> WHAT THE TASK ASKS
For the data below, please report each line where the word "description" is found.

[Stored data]
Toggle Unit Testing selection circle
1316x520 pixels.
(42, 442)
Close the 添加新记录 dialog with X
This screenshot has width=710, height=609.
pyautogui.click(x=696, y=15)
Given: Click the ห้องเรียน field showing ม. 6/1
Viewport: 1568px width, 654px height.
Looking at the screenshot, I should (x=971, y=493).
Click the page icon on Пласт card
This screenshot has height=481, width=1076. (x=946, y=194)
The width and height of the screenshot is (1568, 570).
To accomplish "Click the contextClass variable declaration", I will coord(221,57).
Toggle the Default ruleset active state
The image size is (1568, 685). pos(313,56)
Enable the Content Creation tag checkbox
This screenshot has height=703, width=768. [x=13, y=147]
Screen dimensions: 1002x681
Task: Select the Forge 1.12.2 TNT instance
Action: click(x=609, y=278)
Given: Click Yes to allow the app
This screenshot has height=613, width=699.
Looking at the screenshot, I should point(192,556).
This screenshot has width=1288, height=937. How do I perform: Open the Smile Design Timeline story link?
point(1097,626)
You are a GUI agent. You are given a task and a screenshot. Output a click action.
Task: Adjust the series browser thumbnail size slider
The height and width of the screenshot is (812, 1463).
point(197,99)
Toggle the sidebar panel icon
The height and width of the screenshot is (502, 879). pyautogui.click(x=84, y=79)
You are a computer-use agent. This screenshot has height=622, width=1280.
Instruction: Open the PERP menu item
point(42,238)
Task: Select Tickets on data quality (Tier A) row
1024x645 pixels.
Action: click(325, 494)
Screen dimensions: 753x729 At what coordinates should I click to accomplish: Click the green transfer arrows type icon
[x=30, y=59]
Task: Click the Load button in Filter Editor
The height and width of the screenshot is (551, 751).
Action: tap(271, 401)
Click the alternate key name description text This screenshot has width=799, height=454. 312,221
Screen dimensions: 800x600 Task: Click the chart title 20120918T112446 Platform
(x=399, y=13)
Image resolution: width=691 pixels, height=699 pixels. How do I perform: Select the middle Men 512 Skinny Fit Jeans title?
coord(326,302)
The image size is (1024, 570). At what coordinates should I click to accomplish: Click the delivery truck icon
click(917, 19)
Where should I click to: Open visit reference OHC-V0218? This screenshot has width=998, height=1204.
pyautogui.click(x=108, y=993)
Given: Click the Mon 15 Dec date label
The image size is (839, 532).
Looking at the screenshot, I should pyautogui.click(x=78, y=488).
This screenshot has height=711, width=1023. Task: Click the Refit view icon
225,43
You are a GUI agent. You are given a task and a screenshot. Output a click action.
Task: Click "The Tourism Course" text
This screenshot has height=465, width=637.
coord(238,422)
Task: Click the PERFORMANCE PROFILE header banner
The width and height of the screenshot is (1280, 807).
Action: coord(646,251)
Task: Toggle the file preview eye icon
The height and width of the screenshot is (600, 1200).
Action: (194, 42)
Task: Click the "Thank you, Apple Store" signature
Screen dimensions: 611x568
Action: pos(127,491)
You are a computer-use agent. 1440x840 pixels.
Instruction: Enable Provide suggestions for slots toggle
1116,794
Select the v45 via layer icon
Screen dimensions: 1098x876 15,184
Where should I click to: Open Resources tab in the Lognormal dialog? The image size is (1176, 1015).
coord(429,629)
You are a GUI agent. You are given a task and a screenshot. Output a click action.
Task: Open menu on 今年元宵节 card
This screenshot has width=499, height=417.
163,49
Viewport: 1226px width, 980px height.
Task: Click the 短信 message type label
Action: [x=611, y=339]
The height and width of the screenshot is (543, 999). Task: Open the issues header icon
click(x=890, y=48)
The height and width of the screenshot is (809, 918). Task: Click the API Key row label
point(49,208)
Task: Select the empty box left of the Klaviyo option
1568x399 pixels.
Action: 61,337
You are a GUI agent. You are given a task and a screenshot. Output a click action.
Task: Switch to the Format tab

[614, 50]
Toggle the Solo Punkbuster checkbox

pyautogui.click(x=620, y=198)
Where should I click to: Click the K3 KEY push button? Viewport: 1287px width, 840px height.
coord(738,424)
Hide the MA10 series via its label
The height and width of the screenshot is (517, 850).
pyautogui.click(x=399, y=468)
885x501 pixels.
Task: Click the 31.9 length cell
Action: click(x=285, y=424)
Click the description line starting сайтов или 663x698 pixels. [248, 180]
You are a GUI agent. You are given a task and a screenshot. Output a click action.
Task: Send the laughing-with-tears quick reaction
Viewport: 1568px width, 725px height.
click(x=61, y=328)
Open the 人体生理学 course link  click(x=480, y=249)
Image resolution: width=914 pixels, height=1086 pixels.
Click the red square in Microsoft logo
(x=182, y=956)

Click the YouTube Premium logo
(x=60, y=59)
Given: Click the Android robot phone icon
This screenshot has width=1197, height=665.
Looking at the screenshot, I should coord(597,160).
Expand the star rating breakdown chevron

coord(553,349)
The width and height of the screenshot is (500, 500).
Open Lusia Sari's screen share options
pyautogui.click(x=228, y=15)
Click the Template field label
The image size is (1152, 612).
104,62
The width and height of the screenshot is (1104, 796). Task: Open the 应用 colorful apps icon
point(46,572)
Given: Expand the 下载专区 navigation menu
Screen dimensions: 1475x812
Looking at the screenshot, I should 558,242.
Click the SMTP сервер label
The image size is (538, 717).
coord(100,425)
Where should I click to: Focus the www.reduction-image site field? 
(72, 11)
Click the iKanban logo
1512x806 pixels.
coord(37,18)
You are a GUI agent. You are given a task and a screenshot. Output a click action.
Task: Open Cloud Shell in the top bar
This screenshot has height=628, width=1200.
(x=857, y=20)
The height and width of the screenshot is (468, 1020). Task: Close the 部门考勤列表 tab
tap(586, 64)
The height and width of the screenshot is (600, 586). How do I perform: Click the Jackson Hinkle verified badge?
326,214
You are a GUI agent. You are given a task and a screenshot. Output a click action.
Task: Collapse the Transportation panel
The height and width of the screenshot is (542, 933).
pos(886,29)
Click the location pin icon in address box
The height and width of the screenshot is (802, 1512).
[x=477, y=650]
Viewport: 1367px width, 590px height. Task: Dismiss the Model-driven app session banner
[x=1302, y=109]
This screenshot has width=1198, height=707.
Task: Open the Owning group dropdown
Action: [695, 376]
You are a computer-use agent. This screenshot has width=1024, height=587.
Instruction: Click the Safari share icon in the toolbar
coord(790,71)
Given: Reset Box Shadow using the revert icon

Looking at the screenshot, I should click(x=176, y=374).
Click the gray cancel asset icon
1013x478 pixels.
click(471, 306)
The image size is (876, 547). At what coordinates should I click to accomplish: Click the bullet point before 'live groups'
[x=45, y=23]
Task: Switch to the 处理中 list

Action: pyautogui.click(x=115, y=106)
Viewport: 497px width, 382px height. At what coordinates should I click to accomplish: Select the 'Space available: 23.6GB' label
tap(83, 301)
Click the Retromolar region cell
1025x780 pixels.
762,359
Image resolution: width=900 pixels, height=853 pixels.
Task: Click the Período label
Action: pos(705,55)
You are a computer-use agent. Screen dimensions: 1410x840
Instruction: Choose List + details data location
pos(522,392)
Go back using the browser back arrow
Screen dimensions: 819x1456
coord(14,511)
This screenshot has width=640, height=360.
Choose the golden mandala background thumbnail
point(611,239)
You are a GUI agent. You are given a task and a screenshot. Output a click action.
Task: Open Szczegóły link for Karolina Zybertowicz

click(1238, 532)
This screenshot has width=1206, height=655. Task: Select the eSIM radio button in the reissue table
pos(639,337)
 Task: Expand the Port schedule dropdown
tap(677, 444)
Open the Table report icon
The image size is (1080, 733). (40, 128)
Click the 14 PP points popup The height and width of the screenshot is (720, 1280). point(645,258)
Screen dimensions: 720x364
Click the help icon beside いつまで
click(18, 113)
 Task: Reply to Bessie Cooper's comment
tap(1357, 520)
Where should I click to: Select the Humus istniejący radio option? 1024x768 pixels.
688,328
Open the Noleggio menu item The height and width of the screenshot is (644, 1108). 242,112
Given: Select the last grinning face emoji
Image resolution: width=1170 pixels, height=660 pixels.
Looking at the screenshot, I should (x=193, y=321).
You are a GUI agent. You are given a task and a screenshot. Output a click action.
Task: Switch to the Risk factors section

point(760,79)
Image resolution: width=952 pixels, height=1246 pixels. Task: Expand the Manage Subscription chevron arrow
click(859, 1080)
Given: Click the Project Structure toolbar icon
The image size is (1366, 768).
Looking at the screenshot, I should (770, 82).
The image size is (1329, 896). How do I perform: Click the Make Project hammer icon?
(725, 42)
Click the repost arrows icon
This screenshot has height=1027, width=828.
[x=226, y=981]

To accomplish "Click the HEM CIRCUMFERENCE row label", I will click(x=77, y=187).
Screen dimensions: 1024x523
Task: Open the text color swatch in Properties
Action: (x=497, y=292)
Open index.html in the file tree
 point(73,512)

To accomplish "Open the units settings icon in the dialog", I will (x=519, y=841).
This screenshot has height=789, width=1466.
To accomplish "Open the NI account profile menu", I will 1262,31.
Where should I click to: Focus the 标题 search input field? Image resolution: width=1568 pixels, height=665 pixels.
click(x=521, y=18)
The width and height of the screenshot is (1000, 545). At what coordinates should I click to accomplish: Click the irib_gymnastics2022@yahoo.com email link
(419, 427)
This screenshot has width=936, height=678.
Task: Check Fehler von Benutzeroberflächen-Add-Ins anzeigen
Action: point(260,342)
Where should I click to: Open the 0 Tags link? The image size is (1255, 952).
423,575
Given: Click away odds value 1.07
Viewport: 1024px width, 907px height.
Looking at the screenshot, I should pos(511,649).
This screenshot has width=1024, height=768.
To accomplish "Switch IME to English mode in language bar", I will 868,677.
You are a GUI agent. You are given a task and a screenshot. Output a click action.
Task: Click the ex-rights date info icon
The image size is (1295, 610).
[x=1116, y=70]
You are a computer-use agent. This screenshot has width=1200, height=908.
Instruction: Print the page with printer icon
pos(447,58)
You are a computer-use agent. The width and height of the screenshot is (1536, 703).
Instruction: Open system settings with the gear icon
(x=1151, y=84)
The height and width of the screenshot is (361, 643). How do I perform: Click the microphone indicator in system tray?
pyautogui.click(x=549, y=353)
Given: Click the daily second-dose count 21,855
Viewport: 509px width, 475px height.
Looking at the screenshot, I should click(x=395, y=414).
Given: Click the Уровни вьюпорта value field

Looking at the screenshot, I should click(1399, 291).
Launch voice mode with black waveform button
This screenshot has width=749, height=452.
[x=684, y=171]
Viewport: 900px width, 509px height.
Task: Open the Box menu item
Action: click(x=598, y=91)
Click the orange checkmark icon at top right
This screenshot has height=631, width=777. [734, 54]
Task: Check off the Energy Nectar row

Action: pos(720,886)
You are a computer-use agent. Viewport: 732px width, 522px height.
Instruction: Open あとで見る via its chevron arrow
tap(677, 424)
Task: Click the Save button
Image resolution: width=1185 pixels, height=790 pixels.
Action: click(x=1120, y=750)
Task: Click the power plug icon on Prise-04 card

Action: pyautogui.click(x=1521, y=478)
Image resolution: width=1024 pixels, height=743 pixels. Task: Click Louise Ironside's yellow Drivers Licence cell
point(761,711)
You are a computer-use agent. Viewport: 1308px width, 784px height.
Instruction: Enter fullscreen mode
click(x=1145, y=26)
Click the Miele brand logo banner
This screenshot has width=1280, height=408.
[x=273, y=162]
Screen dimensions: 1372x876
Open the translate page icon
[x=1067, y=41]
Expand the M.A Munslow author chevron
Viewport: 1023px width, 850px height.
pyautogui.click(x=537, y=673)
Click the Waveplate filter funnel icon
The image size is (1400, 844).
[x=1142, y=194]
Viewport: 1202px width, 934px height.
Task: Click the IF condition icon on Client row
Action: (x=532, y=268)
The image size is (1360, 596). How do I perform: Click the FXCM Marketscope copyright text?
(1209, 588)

> SOLUTION TO THIS TASK
Click the alternate key name description text This screenshot has width=799, height=454. 312,221
Click the description line starting сайтов или 663x698 pixels. [248, 180]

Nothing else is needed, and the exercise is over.